As tech enhancements precipitate ever-increasing amounts of data collection, we ask how insurers can use data in a way which benefits policyholders, while still preserving their fundamental right to privacy. Originally featured in NAIFA in March 2023.
Insurance and financial advisors need to be aware that carriers are investing in wellness apps and reward programs to help engage policyholders. This can be leveraged as an added value when an advisor is quoting a carrier’s life insurance product. One of the most challenging issues in insurance is the transient nature of carriers’ relationships with policyholders. Traditionally, coverage is bought out of necessity and then forgotten about unless – or until – a payout is required.
Reimagining Insurance Starts with Rethinking the Consumer Journey
In a digital age, consumers are demanding more from businesses, and the insurance sector is in a perfect place to meet this need. We’re not talking about a revolution of the existing model here, but an evolution.
The long-established routine of purchase-to-claim is tried and tested. But only seeing insurance this way is limiting and stifles innovations that could improve consumers’ experience. Right now, interactions in insurance are fleeting and transactional. But some in the sector want to reimagine the consumer journey.
In the latest Global Consumer Study from ReMark (SCOR’s digital solutions provider) more than 70% of over 12,000 respondents said they were comfortable sharing health check-up data with insurers if it was used to identify certain illnesses. And almost 75% of the consumers who are willing to share additional data were motivated by potential discounts on their insurance premiums. So, how can the sector take action?
Health & Wellness: Engaging with Policyholders on Prevention
ReMark is actively applying insights like this to the newest version of its health and wellness engagement app Good Life. Good Life is designed to motivate people on their health and wellness journey. Synching with a smartwatch, the app utilises SCOR’s BAM technology to calculate a user’s biological age, based on metrics such as physical activity level, resting heart rate, BMI.

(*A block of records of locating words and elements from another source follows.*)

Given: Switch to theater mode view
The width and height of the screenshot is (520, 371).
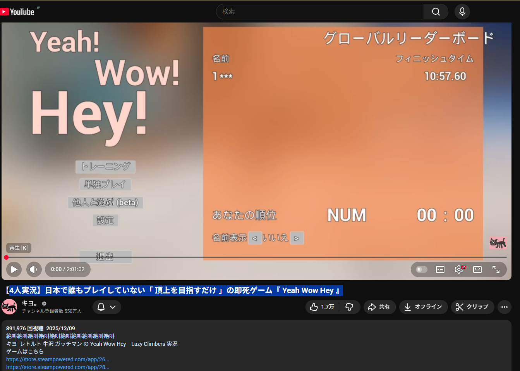Looking at the screenshot, I should (x=477, y=269).
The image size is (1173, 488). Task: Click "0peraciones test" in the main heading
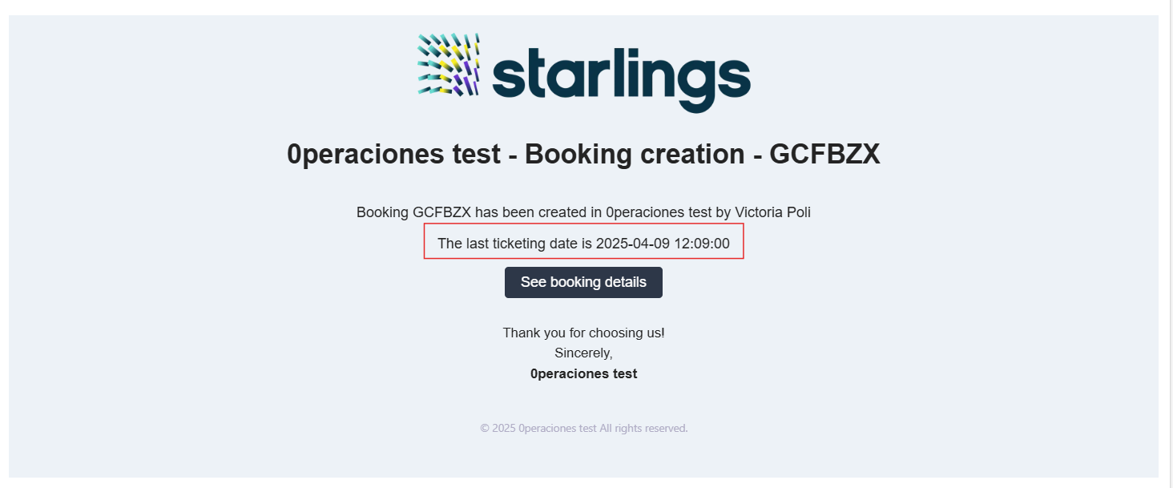393,154
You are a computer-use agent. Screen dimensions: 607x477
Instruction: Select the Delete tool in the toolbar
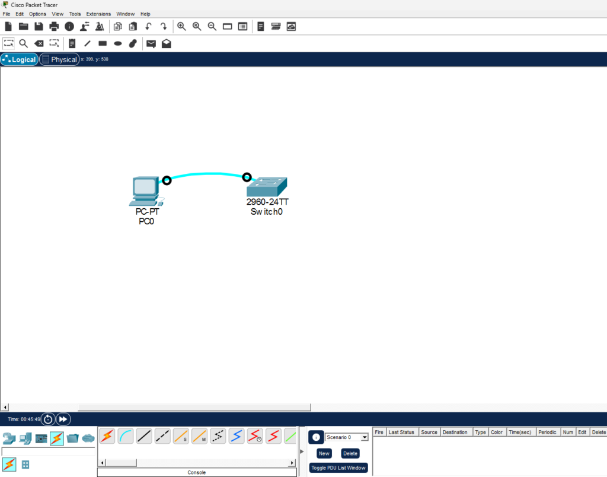(x=39, y=43)
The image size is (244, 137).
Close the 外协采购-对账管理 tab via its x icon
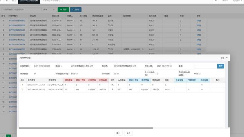pos(37,1)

Users are then encouraged to reduce their biological age through a series of challenges tailored to their current activity level. To provide encouragement, you can even compete with friends via an activity leaderboard. Good Life V3 seeks to apply consumer insights from the Study, allowing insurers to:
- Provide discounted premium renewals for healthy users
- Provide rewards such as gift cards to reward healthy living
Prevention: A Win-Win Situation for Insurers and Policyholders
For users, the app is a convenient and fun way to stay informed of their current health level, based on their own biometric data. It also encourages them to develop regular health check-ins as part of their daily routine, as it only resyncs when the app is opened. Beyond this, the new version has the ability to alert users of their propensity to type two diabetes and some forms of cancer, based on changes in their health data over time.
For insurers, the app entices daily engagement with their customers, something missing from the traditional insurance model. It also provides up-to-date, user-generated data and opportunities to underwrite dynamically.
Of course, encouraging your policyholders to become healthier is in the interests of both the consumer, reducing their morbidity level, and the insurer, reducing life & health underwriting risk. With over 150k active Good Life users across seven countries, there is clearly consumer appetite for solutions like this, which enhance and improve the insurance experience. The question is: will the sector as a whole adapt to the demands of the modern consumer?